Sky Inside

  • FRONT OF HOUSE GALLERY (Off-Site) / 2019

    Preface
    by YIANNI DOULIS, Architect and JHID Collaborator

    I have a pretty fraught relationship with hobbies, and with craft interests that flame up hot and fade quickly. And I’ve been around long enough to have heard several times the dismaying words: “I’m starting to take ceramics classes...really getting into it.” Man, I can relate.

    This left me completely unprepared for the javelin’s arc that Marjorie Dial’s career has taken over the last five years, leading up to the occasion of her current installation in this space on our farm, which she has called “Sky Inside.” It’s clearly the work of a mature artist – one who happens to be working in the medium of ceramics – but for whom the challenges of the material itself are already secondary to their being in the service of spatial revelation and myth making. Given how much of a hurry she seems to be in, I have to hypothesize that all of it was sitting in her, ready to get into the world.

    The space of Dial’s installation was one of the things that drew us to the property ten years ago, its patina and prismatic clarity. There is a tension between the enclosure of the walls and the openness of the ceiling, between holding and leaking – a tension that informs the two types of object in the building, which she has called alternately Receivers and Transmitters; Vessels and Towers; Antennae and Dishes. What the space used to be is irrelevant: it has been temporarily and convincingly transformed into a field observatory.

    One of the pleasures of installation art that is really doing its job is all the questions one doesn’t need to ask: why is this thing here exactly, how is one supposed to look at it or move around it, wouldn’t a video or a drawing be as good at making the point? Until talking with the artist about preparing for the opening, it never occurred to me to think how the installation came to be, to think about process at all. I say this with bafflement and admiration, because I know how much process and refinement and work is behind anything at all worth doing. This is to say that the installation is mature enough that its facility is invisible, and one is left to focus on its revelatory qualities.

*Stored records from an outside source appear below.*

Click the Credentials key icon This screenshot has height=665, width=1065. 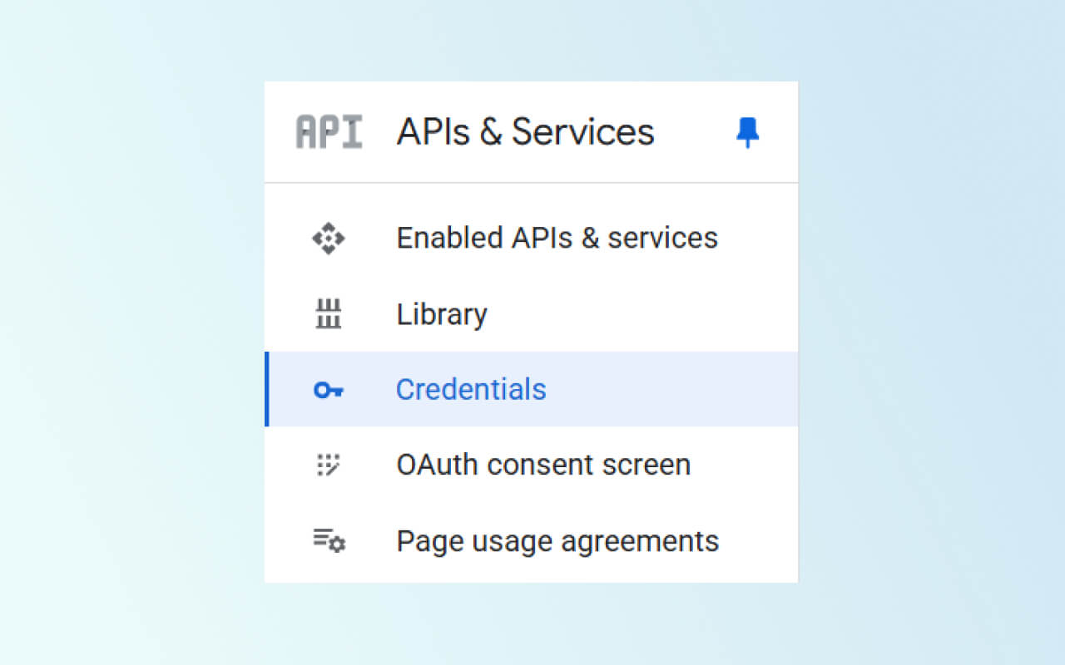329,390
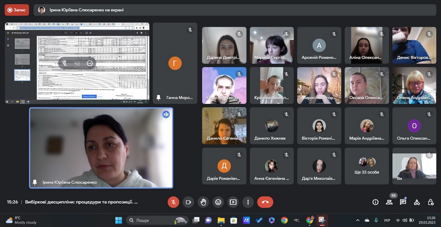Open the chat with everyone panel
This screenshot has height=227, width=441.
pyautogui.click(x=403, y=202)
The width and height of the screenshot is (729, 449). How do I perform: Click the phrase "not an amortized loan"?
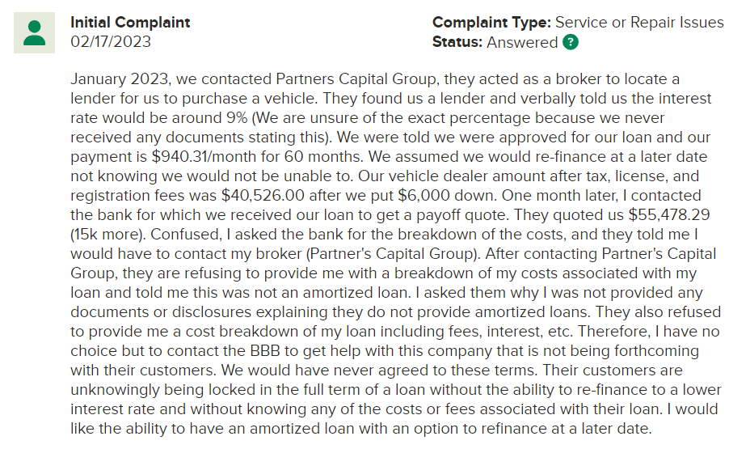coord(356,293)
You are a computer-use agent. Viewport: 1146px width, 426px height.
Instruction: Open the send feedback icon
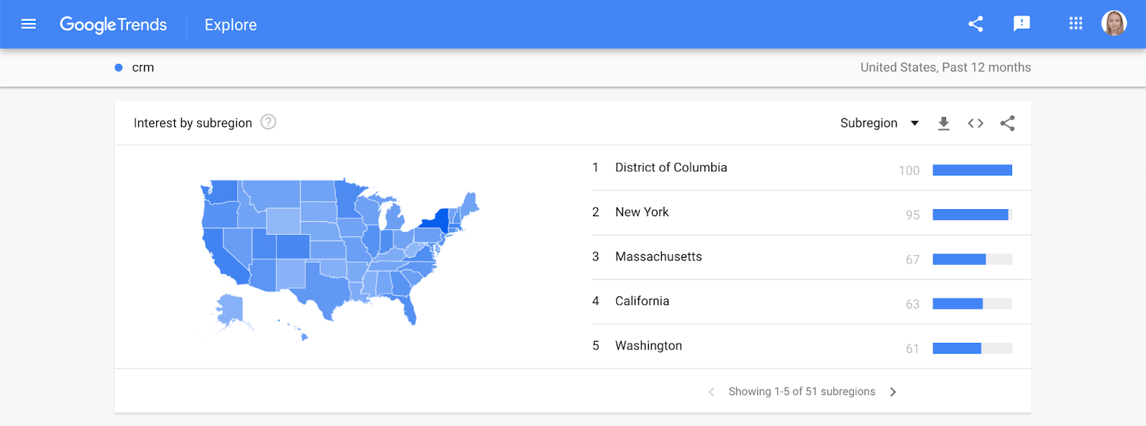click(1022, 24)
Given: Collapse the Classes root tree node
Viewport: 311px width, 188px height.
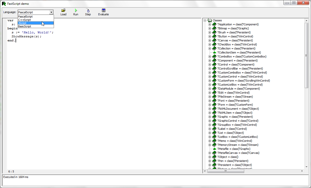Looking at the screenshot, I should tap(205, 20).
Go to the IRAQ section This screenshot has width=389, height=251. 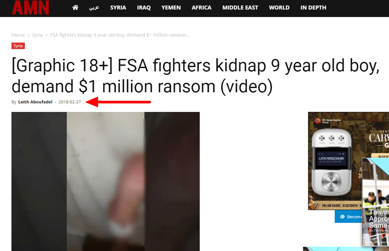144,8
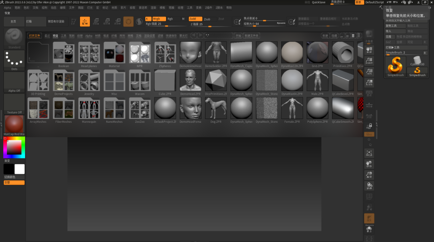434x242 pixels.
Task: Toggle the Zadd button
Action: click(195, 19)
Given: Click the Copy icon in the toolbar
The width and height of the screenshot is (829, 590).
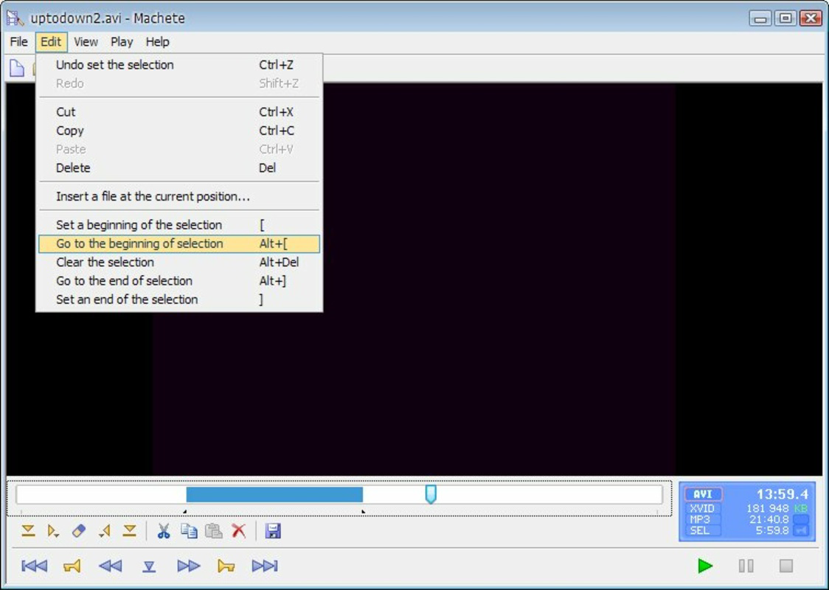Looking at the screenshot, I should (190, 530).
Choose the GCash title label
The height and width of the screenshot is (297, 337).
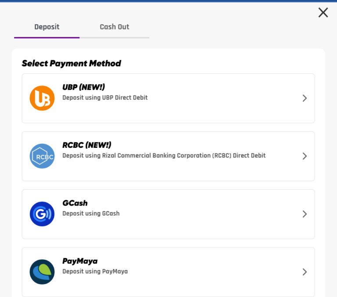75,203
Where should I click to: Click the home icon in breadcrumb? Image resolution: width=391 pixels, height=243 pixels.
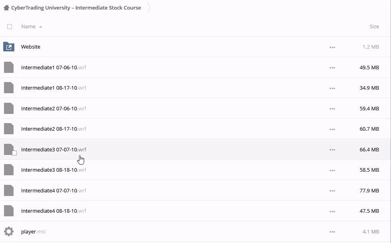point(6,8)
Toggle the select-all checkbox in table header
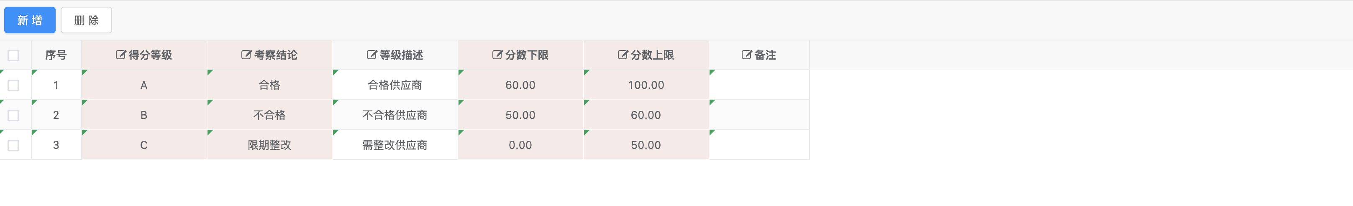 (14, 56)
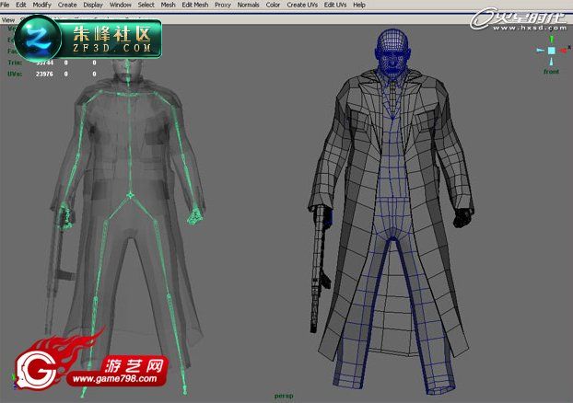Open the Edit Mesh menu
Image resolution: width=573 pixels, height=403 pixels.
195,5
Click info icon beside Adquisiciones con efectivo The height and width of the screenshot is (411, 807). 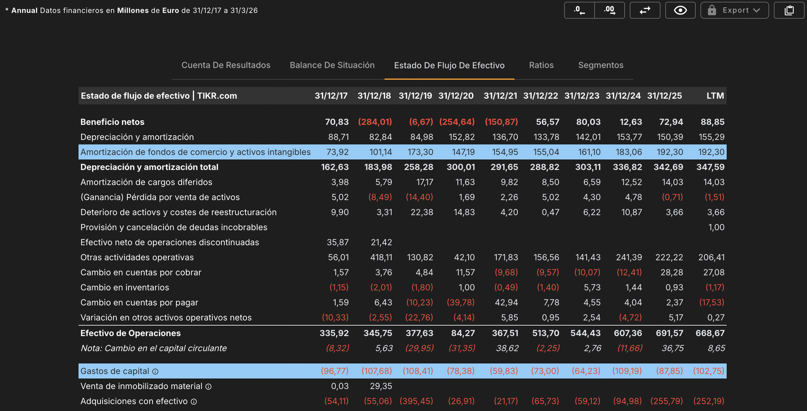194,402
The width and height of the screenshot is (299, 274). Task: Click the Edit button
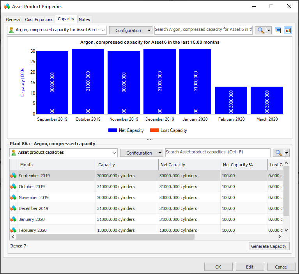click(249, 267)
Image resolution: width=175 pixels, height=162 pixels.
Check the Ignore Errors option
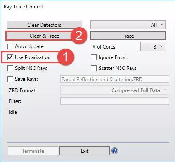pyautogui.click(x=94, y=57)
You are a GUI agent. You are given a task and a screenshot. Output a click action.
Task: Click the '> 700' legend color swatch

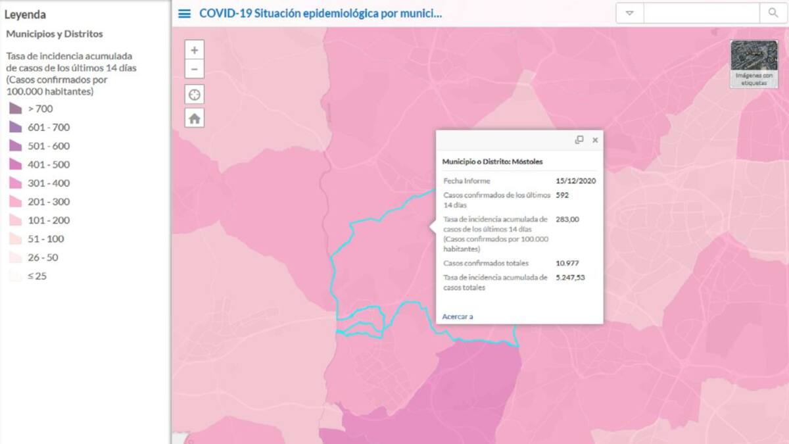point(15,109)
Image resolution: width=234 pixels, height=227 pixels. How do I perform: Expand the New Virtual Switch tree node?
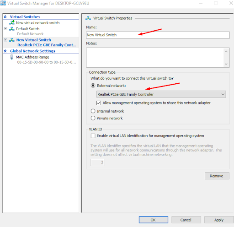[x=5, y=40]
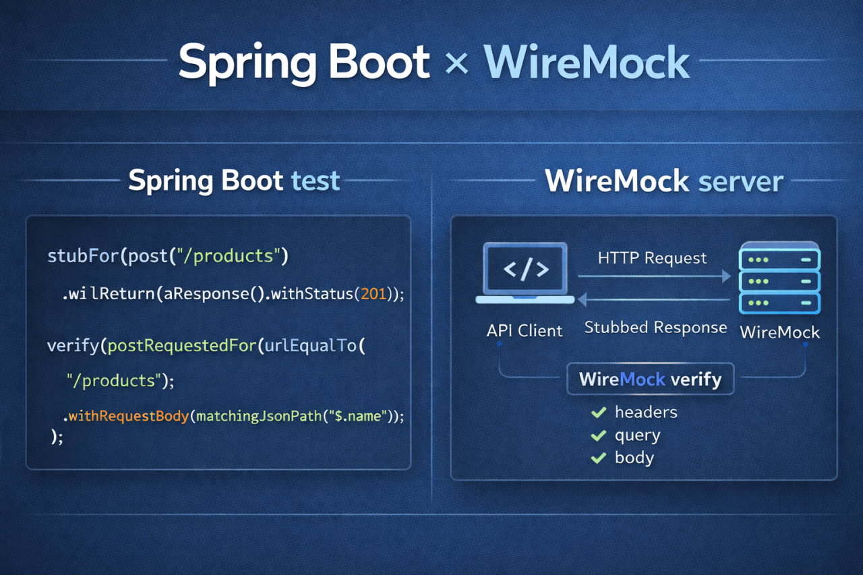Select the bottom server rack unit
The width and height of the screenshot is (863, 575).
click(x=779, y=302)
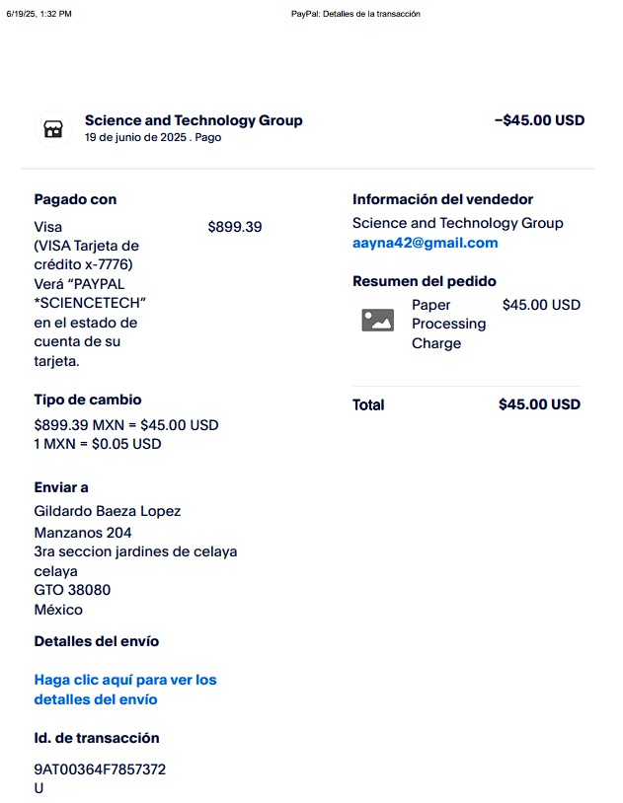
Task: Open seller email aayna42@gmail.com
Action: pyautogui.click(x=426, y=243)
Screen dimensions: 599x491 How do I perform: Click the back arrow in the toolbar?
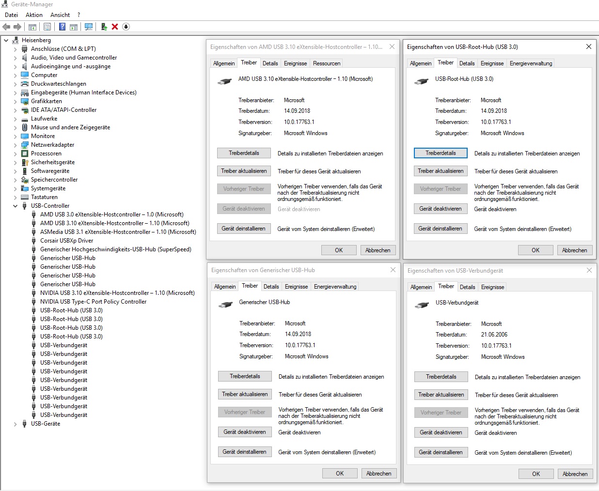click(6, 27)
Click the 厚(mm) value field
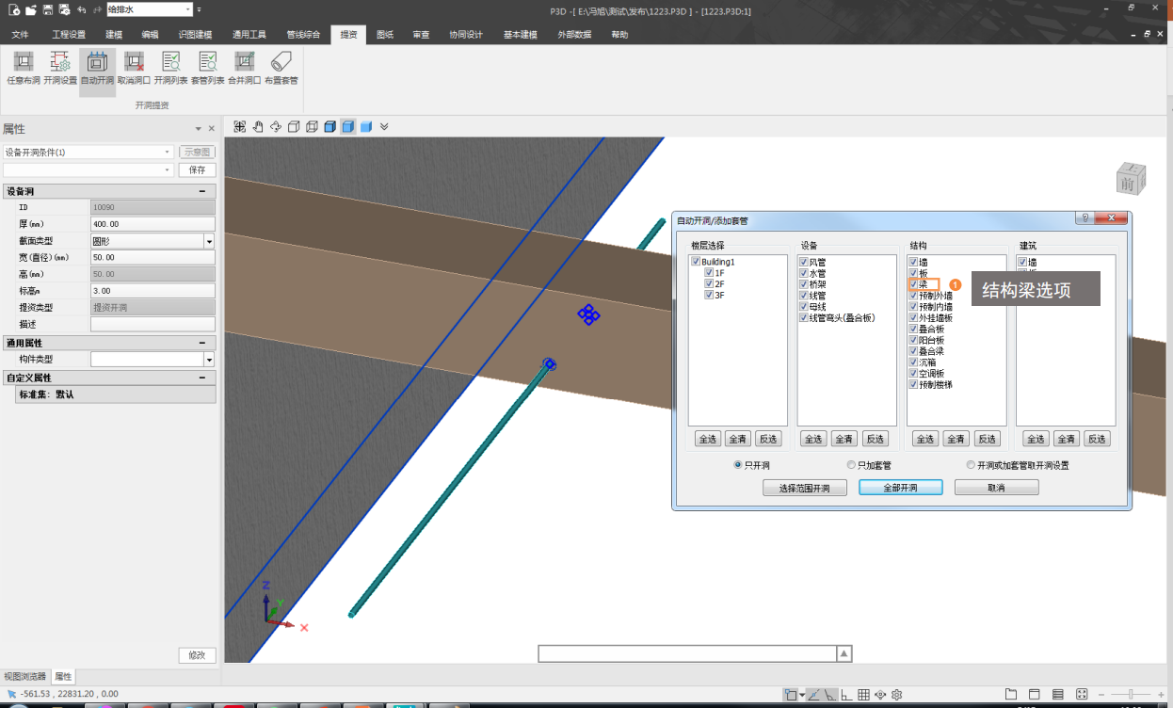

Of course a vessel holds the rain that has been falling into it for weeks; but the particular way its glaze plays with the surface of the walls and reflects the sky makes this fact newly strange, rather than a tautology. Sky Inside holds several such surprises to be discovered by engaging with it.

  • ARTIST STATEMENT

    lover,

    eclipse,

    mother,

    corona:

    give the blows

    make the correction

    draw the line

    here

    is a channel

    The spare, deteriorating structure on Sauvie Island drew me in. Part of my fascination lies in the tension between shelter and exposure that it embodies. Its history as a farming shed yielded to other potent, present functions––a vessel, a transmission station, a lament for what is lost. In the end, the structure drove the form, color and placement of ceramic sculptures, at once fixed and changing as the sky above. This project gave me the opportunity to sink into the site’s evocative logic more deeply––I wrote poetry, considered deep space observatories, learned about near and far field theory. From this exploration emerged themes of reclamation, communication, and longing, as well as a keen awareness of environmental change. Are we receptive to the pulsing current of information above us? Did you look at the sky today? What did you see?